I then wrapped the query behind a select
like this:
import dask.dataFrame as dd
from sqlalchemy import sql
query = "SELECT name, age, date_of_birth from customer"
sa_query = sql.select(sql.text(query))
df = dd.read_sql_query(sql=sa_query, con=con_string, index_col="name")
This fails too with a very weird error that I have been trying to solve. The problem is that dask needs to infer the types of the columns and it does so by reading the first head_row
rows in the table - 5 rows by default - and infer the types there. This line in the dask codebase adds a LIMIT ?
to the query, which ends up being
SELECT name, age, date_of_birth from customer LIMIT param_1
The param_1
doesn't get substituted at all with the right value - 5 in this case. It then fails on the next line, https://github.com/dask/dask/blob/main/dask/dataframe/io/sql.py#L119, tjat evaluates the SQL expression.
sqlalchemy.exc.ProgrammingError: (mariadb.ProgrammingError) You have an error in your SQL syntax; check the manual that corresponds to your MySQL server version for the right syntax to use near 'SELECT name, age, date_of_birth from customer
LIMIT ?' at line 1
[SQL: SELECT SELECT name, age, date_of_birth from customer
LIMIT ?]
[parameters: (5,)]
(Background on this error at: https://sqlalche.me/e/14/f405)

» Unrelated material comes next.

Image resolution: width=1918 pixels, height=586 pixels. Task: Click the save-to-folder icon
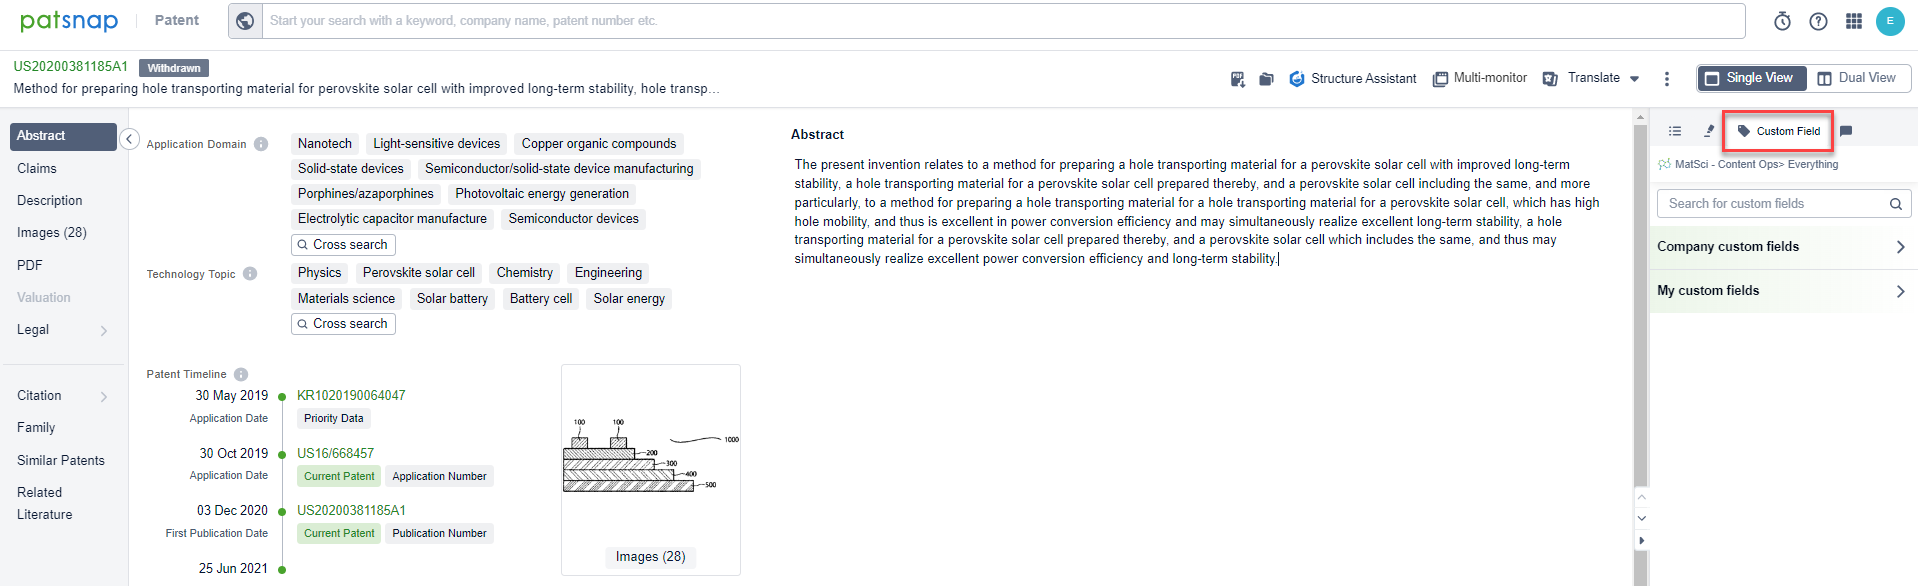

I can't understand why param_1
wasn't substituted with the value of head_rows. One can see from the error message that it detects there's a parameter that needs to be used for the substitution but for some reason it doesn't actually substitute it.
Perhaps, I didn't correctly create the SQLAlchemy selectable?
I can simply use pandas.read_sql
and create a dask dataframe from the resulting pandas dataframe but that defeats the purpose of using dask in the first place.
I have the following constraints:
- I cannot change the function to accept a ready-made sqlalchemy selectable. This feature will be added to a private library used at my company and various projects using this library do not use sqlalchemy.
- Passing
meta
to the custom function is not an option because it would require the caller do create it. However, passing ameta
attribute toread_sql_query
and settinghead_rows=0
is completely ok as long as there's an efficient way to retrieve/create - while dask-sql might work for this case, using it is not an option, unfortunately
How can I go about correctly reading an SQL query into dask dataframe?